The Corner

Or Else — From An English Prof

Jonah:

The phrase “or else” is much older than your previous correspondent suggested. The phrase definitely existed in Middle English. Chaucer, who died at the end of the 14th century, used it often, most famously in his “Complaint to His Purse,” which you can check out [here]

In the poem–a satiric love-ode to his empty purse and intended to make the new king laugh and send him some cash–Chaucer implores his money-sack, “Beth hevy agen, or elles moot I dye!” (“Be heavy again, or else I might die!”–delightfully pronounced, in Middle English, “or ellis motey dey-uh!”)

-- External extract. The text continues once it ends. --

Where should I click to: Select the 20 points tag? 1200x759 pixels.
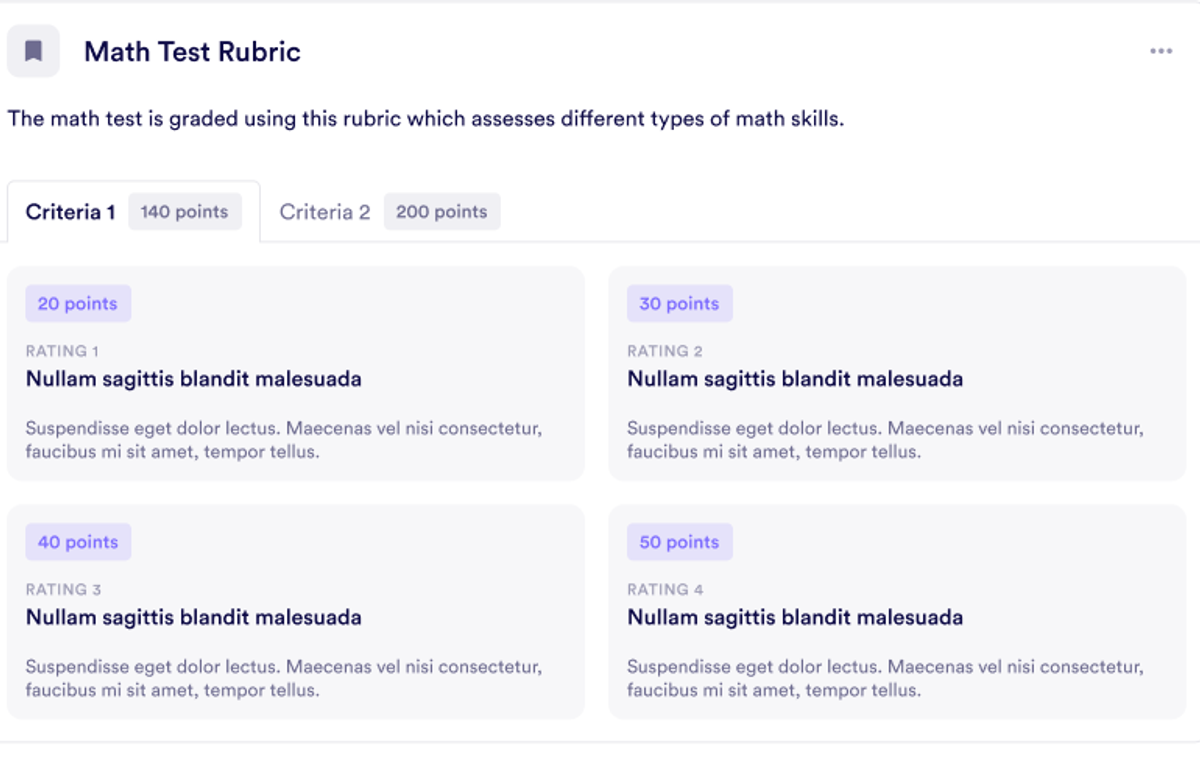[x=78, y=304]

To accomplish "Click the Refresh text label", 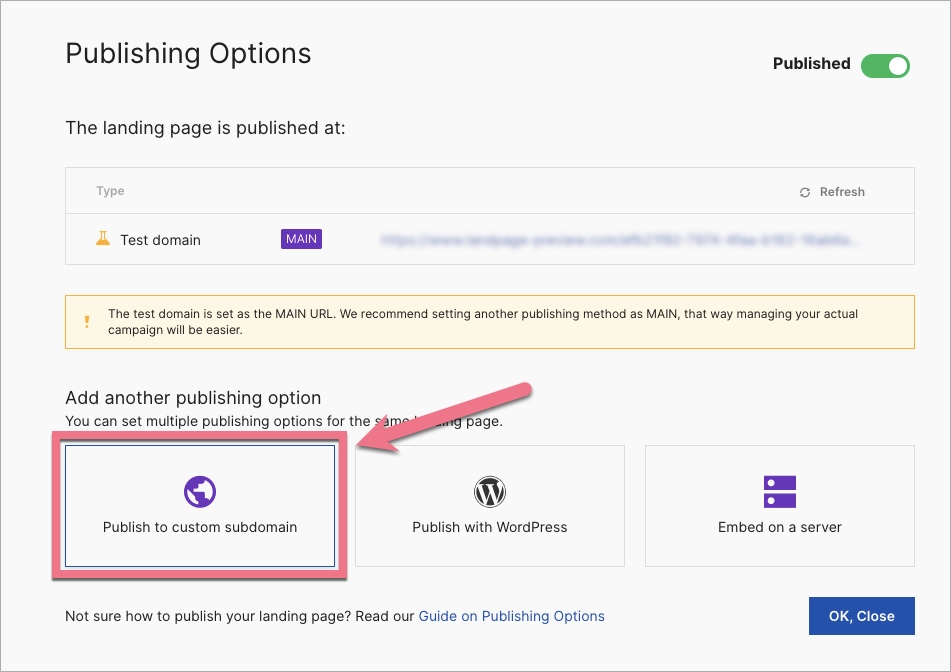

The word “else” (“elles”) is even older, from Old English, and crops up in _Beowulf_ and other Anglo-Saxon poems and prose works from the 10th century or earlier. I couldn’t find any *specific* examples in the small corpus of surviving Old English texts to suggest that it was used to mean “or else,” but it may have been, because even back them it had most of the other current meanings and usages (such as “otherwise”).

Such questions are fine pasttimes for drowsy medievalists on cold, snowswept Fridays.

UPDATE: He sent me this follow-up email:

Cancel that last email! Just re-read and saw you were looking exclusively for “trailing” or-elses. My apologies–please ignore previous e-mail!